** Start of TEXT **
# Who' s In Charge?



## mojave19 (Nov 9, 2006)

I'm a Californian wondering what agency in Canada (specifically Quebec) regulates their timeshare industry.  Does anybody here know?

Here's what happened: last spring I won a bid on ebay for a week of a timeshare in Quebec.  Since the HOA was only $348, I got it.  Recently I was sent a bill for the 2007 HOA at $477.  

I think that is too far a jump.  In California, I believe there is a set limited amount allowed for annual increase, and as I recall it is in the lower single digits.  I sure hope such is also true in Canada.

I should add this may have come about through a mistake in communication between the development itself in Canada and the agency that brokered the bid that I responded to.  Or maybe it some sore of bite and switch going on here.


----------



## Spence (Nov 9, 2006)

mojave19 said:
			
		

> I'm a Californian  In California, I believe there is a set limited amount allowed for annual increase, and as I recall it is in the lower single digits.  I sure hope such is also true in Canada.


I'd be interested in seeing this law or statute when you find it.


----------



## MaryH (Nov 10, 2006)

Remember, part of it may also be exchange rate related.

in 2001 US = 1.6 C$
   2002 US = 1.5 C$
   2003 US = 1.35 C$
   2004 US = 1.25 C$
   2005 US = 1.2 C$
   2006 US = 1.10-1.15 C$

Also not knowing which resort it is, difficult for us to comment any feedback.


----------



## MaryH (Nov 10, 2006)

Sound like you own at Club Vacances Magog.  If so, you might want to see the thread:

http://www.tugbbs.com/forums/showthread.php?t=32891


----------



## Dave M (Nov 10, 2006)

I don't know about Canada, but there aren't many jurisdictions that place a limit on the amount or percentage increase in annual fees. 

In California the limit, unless otherwise restricted by the resort's legal documents, is generally a 20% increase over the prior year's fees. That increase can be effectively increased significantly more if the resort imposes a special assessment, which can be for as much as 5% of the gross budgeted expenses for the resort. The increase can be higher than those limits if the resort obtains approval of a majority of votes (including developer votes) cast at a meeting of the homeowner's association. (California Codes Civil Code Sec. 1366 (b))
** End of TEXT **
** Start of RAW DATA **
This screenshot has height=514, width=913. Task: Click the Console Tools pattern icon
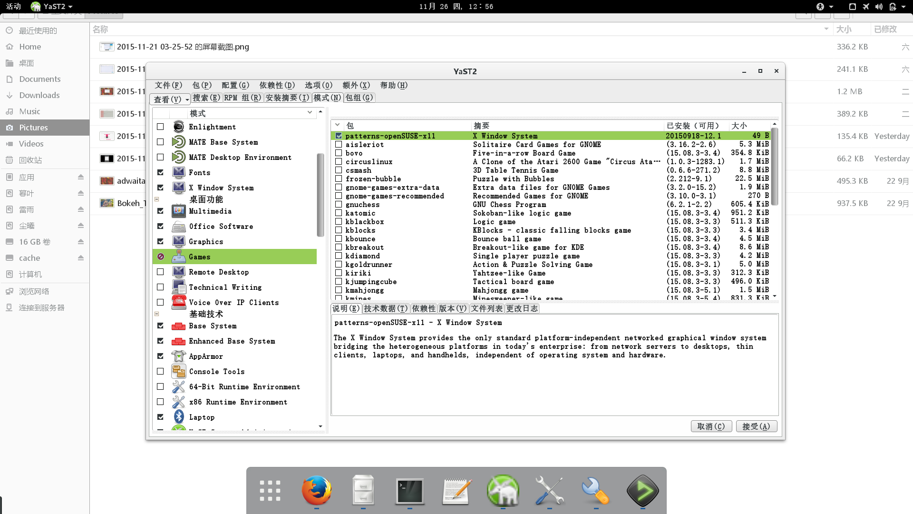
** End of RAW DATA **
■ WORK TO DO ■
1/ In the timeshare thread, what does Dave M say is California's general limit on the yearly rise in annual fees?
2/ Reproduce the passage of the timeshare thread starting with "I'm a Californian wondering" and going on through "going on here.".
Rely only on the timeshare thread for these.

■ TASK ANSWERS ■
1/ Unless the resort's legal documents restrict it further, the limit is generally a 20% increase over the prior year's fees.

2/
I'm a Californian wondering what agency in Canada (specifically Quebec) regulates their timeshare industry.  Does anybody here know?

Here's what happened: last spring I won a bid on ebay for a week of a timeshare in Quebec.  Since the HOA was only $348, I got it.  Recently I was sent a bill for the 2007 HOA at $477.  

I think that is too far a jump.  In California, I believe there is a set limited amount allowed for annual increase, and as I recall it is in the lower single digits.  I sure hope such is also true in Canada.

I should add this may have come about through a mistake in communication between the development itself in Canada and the agency that brokered the bid that I responded to.  Or maybe it some sore of bite and switch going on here.